2. assay method according to claim 1, is characterized in that: described multiple temperature are at least 2.

3. assay method according to claim 1, is characterized in that: the degree of polymerization of measuring described transformer insulating paper by viscosimetry.

4. assay method according to claim 1, it is characterized in that: be the digestion time of 250 o'clock according to the degree of polymerization of transformer insulating paper described at described Life Prediction Model and described multiple temperature, utilize least square method to calculate described energy of activation.
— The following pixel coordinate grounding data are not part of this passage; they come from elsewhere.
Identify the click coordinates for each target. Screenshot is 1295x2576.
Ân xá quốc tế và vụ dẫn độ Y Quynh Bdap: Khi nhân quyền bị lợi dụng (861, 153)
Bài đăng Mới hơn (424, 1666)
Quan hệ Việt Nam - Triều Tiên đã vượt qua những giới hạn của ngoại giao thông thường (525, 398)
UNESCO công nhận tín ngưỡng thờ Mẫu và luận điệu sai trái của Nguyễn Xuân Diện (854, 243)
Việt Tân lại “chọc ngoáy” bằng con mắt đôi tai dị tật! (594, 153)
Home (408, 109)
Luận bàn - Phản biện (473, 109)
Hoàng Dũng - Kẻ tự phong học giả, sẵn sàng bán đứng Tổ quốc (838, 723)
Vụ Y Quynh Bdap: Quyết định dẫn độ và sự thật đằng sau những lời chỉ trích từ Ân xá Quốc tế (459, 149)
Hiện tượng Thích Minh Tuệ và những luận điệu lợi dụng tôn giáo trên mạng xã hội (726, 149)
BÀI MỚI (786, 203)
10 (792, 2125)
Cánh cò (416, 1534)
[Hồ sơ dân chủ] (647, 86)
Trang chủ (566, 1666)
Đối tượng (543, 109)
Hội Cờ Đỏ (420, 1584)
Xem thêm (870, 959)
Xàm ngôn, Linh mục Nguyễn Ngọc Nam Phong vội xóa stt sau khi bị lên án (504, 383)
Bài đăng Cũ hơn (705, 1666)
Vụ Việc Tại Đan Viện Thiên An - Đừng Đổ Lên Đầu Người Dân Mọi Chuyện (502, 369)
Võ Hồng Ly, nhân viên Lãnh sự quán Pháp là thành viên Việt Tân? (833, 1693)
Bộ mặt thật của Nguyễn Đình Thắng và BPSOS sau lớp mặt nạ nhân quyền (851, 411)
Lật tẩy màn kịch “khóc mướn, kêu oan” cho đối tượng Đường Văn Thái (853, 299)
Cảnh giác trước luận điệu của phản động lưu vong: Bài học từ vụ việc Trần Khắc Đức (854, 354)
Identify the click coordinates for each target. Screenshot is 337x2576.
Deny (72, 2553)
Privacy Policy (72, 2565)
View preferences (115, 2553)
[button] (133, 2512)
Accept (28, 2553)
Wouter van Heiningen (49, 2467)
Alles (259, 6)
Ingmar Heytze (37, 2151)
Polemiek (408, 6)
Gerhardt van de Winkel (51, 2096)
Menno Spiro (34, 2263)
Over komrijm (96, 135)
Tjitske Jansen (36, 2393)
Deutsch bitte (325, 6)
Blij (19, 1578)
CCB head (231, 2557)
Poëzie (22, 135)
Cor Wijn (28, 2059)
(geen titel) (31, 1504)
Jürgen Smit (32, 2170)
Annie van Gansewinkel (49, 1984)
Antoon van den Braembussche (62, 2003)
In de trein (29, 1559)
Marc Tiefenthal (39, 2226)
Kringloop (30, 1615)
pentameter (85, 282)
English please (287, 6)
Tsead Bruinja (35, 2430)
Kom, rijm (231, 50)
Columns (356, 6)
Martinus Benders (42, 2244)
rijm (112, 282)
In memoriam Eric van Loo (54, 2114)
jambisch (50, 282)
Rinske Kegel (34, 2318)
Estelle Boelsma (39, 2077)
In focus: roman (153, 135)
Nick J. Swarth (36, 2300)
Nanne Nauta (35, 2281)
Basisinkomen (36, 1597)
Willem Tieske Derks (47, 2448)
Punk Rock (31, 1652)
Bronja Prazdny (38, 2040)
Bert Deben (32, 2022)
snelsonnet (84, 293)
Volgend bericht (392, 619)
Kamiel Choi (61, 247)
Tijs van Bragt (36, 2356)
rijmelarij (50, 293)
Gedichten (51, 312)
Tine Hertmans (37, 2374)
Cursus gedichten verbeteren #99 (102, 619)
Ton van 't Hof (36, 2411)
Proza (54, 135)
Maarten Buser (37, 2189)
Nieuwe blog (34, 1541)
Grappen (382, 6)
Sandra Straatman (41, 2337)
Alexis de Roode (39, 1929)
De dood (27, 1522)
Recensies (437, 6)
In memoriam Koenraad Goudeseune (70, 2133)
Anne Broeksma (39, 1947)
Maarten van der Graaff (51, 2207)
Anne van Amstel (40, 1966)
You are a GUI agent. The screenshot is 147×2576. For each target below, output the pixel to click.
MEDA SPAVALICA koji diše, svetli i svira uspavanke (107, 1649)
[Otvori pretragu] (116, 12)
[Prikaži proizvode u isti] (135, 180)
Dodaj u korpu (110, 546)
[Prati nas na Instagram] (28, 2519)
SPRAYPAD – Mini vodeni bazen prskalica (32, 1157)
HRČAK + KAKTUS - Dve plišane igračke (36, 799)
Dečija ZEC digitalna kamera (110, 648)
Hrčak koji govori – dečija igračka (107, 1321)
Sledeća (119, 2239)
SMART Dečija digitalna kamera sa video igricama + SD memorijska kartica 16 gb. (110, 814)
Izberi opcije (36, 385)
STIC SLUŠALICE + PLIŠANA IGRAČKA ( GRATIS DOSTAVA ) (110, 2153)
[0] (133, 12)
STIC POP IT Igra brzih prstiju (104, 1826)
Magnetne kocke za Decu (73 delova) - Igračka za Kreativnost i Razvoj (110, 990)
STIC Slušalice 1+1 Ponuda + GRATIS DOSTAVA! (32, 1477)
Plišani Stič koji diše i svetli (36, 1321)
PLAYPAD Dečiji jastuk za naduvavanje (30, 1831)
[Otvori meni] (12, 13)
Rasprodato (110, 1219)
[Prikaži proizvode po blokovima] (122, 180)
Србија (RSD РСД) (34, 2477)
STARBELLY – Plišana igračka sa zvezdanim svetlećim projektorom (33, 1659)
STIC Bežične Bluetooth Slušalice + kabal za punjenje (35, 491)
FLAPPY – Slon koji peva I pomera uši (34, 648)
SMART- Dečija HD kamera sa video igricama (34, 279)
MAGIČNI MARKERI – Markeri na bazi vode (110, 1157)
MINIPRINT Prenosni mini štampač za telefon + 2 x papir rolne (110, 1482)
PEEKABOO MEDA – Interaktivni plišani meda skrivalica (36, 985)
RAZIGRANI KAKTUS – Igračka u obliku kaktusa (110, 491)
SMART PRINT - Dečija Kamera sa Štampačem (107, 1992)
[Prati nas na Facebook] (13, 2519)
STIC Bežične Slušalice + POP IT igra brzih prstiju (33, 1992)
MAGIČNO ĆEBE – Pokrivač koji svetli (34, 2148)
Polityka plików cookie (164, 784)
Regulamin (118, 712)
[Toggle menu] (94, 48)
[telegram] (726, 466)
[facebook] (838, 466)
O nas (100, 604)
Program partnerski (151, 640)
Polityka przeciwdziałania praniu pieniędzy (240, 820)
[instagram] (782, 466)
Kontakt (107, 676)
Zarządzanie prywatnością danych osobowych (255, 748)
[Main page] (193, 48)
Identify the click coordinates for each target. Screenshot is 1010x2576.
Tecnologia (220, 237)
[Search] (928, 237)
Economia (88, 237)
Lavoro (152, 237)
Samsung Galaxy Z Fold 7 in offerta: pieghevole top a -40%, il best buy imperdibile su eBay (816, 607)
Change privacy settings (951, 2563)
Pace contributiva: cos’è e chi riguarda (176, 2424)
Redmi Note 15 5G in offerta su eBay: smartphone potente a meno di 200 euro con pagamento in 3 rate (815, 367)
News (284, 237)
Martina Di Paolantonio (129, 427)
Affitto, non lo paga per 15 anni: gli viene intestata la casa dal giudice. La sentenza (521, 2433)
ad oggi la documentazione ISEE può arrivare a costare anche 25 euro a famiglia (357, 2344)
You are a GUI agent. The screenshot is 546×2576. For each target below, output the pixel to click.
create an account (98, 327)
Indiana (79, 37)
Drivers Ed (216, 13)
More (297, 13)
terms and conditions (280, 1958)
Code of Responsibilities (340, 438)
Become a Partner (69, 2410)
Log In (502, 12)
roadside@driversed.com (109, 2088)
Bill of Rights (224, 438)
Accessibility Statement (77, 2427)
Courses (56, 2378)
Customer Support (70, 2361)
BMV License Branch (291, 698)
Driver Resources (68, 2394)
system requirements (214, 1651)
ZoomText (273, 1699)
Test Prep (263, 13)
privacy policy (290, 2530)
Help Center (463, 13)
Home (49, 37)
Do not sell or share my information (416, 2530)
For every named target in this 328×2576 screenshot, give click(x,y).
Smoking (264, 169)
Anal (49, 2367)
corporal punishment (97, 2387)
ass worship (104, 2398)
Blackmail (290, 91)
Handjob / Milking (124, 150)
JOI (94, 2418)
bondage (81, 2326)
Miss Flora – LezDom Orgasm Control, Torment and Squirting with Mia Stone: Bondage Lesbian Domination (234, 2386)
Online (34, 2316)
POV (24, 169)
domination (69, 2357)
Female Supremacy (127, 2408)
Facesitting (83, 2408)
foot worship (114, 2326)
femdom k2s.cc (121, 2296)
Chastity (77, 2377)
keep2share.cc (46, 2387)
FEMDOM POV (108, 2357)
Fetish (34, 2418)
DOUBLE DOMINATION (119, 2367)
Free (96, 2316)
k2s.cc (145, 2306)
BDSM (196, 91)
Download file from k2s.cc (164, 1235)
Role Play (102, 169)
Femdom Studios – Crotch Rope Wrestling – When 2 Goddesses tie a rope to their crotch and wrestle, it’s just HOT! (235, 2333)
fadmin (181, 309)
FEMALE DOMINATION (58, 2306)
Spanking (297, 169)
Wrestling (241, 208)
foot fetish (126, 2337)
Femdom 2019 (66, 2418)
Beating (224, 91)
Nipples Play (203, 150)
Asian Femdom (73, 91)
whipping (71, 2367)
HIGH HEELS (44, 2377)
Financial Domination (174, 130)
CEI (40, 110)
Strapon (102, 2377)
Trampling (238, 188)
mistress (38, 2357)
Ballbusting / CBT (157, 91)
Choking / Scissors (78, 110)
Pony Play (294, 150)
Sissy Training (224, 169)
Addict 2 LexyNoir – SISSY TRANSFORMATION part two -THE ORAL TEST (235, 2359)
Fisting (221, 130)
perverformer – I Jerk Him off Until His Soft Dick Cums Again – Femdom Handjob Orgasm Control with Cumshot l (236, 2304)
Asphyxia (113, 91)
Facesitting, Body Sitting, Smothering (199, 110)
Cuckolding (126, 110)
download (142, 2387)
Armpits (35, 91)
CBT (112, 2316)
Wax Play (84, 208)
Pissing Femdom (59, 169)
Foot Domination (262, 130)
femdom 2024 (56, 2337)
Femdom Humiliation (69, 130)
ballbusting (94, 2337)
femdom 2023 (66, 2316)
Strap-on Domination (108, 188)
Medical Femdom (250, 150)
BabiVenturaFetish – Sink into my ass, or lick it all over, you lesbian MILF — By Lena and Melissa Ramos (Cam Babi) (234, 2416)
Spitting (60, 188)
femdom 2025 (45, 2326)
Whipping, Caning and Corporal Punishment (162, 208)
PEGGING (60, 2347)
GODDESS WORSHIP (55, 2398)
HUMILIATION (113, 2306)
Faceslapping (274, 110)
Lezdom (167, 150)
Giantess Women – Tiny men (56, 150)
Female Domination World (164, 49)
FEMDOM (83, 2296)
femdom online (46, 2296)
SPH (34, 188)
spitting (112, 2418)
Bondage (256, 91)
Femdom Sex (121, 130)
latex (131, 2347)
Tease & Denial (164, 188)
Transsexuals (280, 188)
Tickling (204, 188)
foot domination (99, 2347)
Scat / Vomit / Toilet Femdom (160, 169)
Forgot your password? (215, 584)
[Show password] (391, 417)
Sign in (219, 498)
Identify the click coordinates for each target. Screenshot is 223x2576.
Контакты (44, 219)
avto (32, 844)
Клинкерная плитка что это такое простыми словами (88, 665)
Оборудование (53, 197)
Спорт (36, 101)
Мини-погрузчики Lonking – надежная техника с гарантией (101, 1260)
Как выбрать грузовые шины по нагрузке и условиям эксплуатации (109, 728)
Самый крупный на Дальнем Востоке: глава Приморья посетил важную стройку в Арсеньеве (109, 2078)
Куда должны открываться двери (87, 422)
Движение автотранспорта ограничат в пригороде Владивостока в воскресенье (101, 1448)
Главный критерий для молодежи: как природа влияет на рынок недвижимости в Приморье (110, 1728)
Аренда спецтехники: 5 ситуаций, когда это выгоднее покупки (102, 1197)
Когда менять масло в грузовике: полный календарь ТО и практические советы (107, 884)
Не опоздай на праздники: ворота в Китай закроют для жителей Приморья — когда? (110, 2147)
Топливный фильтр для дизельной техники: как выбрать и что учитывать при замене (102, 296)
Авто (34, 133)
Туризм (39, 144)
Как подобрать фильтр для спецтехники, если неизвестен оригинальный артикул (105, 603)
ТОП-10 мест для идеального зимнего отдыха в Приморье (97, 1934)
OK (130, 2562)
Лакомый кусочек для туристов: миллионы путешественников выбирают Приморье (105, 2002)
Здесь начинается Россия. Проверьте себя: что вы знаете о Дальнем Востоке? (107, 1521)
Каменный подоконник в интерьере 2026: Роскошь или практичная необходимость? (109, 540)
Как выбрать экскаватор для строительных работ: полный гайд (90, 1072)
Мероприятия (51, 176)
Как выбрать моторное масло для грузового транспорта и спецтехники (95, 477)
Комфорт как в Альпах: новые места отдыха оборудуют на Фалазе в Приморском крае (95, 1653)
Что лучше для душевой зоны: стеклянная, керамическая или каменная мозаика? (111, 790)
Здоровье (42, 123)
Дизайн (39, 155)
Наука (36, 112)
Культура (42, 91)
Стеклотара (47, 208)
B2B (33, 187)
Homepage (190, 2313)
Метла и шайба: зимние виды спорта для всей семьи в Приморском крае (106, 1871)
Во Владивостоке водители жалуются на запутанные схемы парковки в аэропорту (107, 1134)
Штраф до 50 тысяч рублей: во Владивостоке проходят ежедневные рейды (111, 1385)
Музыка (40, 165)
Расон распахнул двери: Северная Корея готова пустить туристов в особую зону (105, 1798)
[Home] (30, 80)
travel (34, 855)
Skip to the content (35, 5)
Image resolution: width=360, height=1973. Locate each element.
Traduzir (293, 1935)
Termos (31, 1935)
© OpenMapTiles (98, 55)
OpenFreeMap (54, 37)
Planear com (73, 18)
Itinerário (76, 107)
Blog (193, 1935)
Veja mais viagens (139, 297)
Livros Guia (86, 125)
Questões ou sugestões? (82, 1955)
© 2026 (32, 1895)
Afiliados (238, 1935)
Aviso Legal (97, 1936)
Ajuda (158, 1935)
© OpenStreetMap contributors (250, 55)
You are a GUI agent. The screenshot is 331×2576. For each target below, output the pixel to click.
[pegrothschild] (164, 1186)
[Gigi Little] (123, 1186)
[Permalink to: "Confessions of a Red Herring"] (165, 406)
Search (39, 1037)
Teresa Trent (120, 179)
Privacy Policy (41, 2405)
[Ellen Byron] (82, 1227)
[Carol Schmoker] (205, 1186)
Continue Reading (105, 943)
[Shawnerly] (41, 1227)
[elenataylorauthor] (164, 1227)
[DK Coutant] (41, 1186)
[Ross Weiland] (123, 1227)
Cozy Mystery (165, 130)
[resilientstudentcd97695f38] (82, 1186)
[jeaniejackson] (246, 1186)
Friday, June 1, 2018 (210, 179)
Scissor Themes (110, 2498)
5. assay method according to claim 4, is characterized in that: the calculation procedure of described energy of activation is as follows:

(1), described Life Prediction Model is arranged, make y=ln τ, x=1/T, a=Ea/R, b=ln A, can draw: y=ax+b;

(2), be the digestion time of 250 o'clock according to the degree of polymerization of transformer insulating paper described at described multiple temperature, utilize least square method can directly calculate parameter a and b, computing method as shown in the formula:

(3), can obtain described activation energy and proportionality constant A according to parameter a and b.

6. the life-span prediction method of a transformer insulating paper, it is characterized in that: adopt the assay method described in any one in claim 1 to 5 to obtain described energy of activation and described proportionality constant A, by described energy of activation and described proportionality constant A again the Life Prediction Model described in substitution obtain the Life Prediction Model of described transformer insulating paper, then according to the actual motion temperature of described transformer insulating paper, can calculate the bimetry of described transformer insulating paper at this actual motion temperature.